Evaluation Datasets for Content Based Image Retrieval

In this page, you can find a couple of datasets which can be used to evaluate the performance of an image retrieval system. Each dataset is composed of two files, namely features.txt and classes.txt. The first one contains the features extracted from the images. Each row corresponds to an image, and values have been separated by a space character. The second one corresponds to the category the image belongs to. To ease processing, this is expressed in the form of a number. Note that images themselves are not provided to avoid copyright infringement. Images have been manually classified, and labels in the classes.txt file (numbers) have been manually assigned, to best reflect real user judgements.
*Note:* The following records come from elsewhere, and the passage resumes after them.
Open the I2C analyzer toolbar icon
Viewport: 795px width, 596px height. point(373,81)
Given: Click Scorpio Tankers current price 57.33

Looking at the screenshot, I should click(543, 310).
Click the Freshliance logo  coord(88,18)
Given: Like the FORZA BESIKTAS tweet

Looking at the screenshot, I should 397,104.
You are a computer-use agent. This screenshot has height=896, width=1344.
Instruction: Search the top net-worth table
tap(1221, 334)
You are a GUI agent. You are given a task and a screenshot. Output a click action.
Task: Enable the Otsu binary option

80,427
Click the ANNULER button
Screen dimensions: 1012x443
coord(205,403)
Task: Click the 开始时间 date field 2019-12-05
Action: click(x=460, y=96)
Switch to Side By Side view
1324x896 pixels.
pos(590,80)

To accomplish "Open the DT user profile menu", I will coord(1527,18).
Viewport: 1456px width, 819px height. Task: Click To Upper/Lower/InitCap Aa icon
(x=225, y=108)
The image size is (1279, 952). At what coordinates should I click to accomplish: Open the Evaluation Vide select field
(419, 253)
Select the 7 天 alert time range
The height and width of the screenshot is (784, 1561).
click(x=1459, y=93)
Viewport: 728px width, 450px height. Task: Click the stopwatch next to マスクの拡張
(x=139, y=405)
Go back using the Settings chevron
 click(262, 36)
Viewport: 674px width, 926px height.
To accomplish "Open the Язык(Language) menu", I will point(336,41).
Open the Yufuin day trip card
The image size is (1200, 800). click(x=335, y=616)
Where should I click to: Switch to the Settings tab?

Feature extraction has been done Juan Domingo, a senior lecturer at the Computing department in the Univerity of Valencia.

First repository

The first repository is relatively small, and was intentionally assembled for testing, using some images obtained from the Web and others taken by the authors. The 1508 pictures it contains have been manually classified as belonging to 29 different themes such as flowers, horses, paintings, skies, textures, ceramic tiles, buildings, clouds, trees, etc. Two set of features are available for this database, In the first set (features1), Descriptors used are a 10 x 3 HS color histogram (30 features) and texture information in the form of two granulometric cumulative distribution functions [1] (10 more features for each distribution). The second set of features includes de same descriptors as the second repository described below.

Features1 Features2

Class labels

Second repository

The second repository is a subset of 5.476 images extracted from a commercial collection called ``Art Explosion'', distributed by the company Nova Development (http://www.novadevelopment.com). Again, these have been carefully classified by experts into 63 categories so that images under the same category represent a similar semantic concept. A color histogram and six texture descriptors have been computed for each picture in this database, namely Gabor Convolution Energies [2] (features 1-12), Gray Level Co-occurrence Matrix [3] (features 13-19), Gaussian Random Markov Fields[4] (features 20-22), the coefficients of fitting the granulometry distribution with a B-spline basis [5] (features 23-26 represent statistical values, 27-37 values of the granulometry size distribution function F for even values of pixels in [0, 20], 38-48 density values in the same points), 10 x 3 HS color histogram (features 55-84 )and two versions of the Spatial Size distribution [6], respectively using horizontal and vertical segments as structuring elements (features 85-94 and 95-104).

Features

Class labels

These two sets of images have been used in the following publications:

A Hybrid Multi-objective Optimization Algorithm for Content-based Image Retrieval

Miguel Arevalillo-Herráez, Francesc Ferri, Salvador Moreno-Picot

Applied Soft Computing Volume 13, No. 11, pp 4358-4369, 2013 doi:10.1016/j.patrec.2008.08.003

download

BibTeX

An improved distance-based relevance feedback strategy for image retrieval

Miguel Arevalillo-Herráez, Francesc J. Ferri

Image and Vision Computing Volume 31, No. 10, pp 704-713, 2013 doi:10.1016/j.patrec.2008.08.003

download

BibTeX

A Naive Relevance Feedback Model for Content-Based Image Retrieval using Multiple Similarity Measures

Miguel Arevalillo-Herráez, Francesc J. Ferri, Juan Domingo

Pattern Recognition Volume 43, No 3, pp 619-629, 2010 doi:10.1016/j.patcog.2009.08.010

download

BibTeX

Combining similarity measures in content-based image retrieval

Miguel Arevalillo-Herráez, Juan Domingo, Francesc Ferri

Pattern Recognition Letters Volume 29, No 16, pp 2174-2181, 2008 doi:10.1016/j.patrec.2008.08.003

download

BibTeX

A relevance feedback CBIR algorithm based on fuzzy sets

Miguel Arevalillo Herráez, Mario Zacarés, Xaro Benavent, Esther de Ves

Signal Processing-Image Communication Volume 4673/2007 pp. 490-504, 2008 doi:10.1016/j.image.2008.04.016

download

BibTeX

Interactive image retrieval using smoothed nearest neighbor estimates

Miguel Arevalillo Herráez, Francesc J. Ferri

13th International Workshop on Structural and Syntactic Pattern Recognition (S+SSPR 2010)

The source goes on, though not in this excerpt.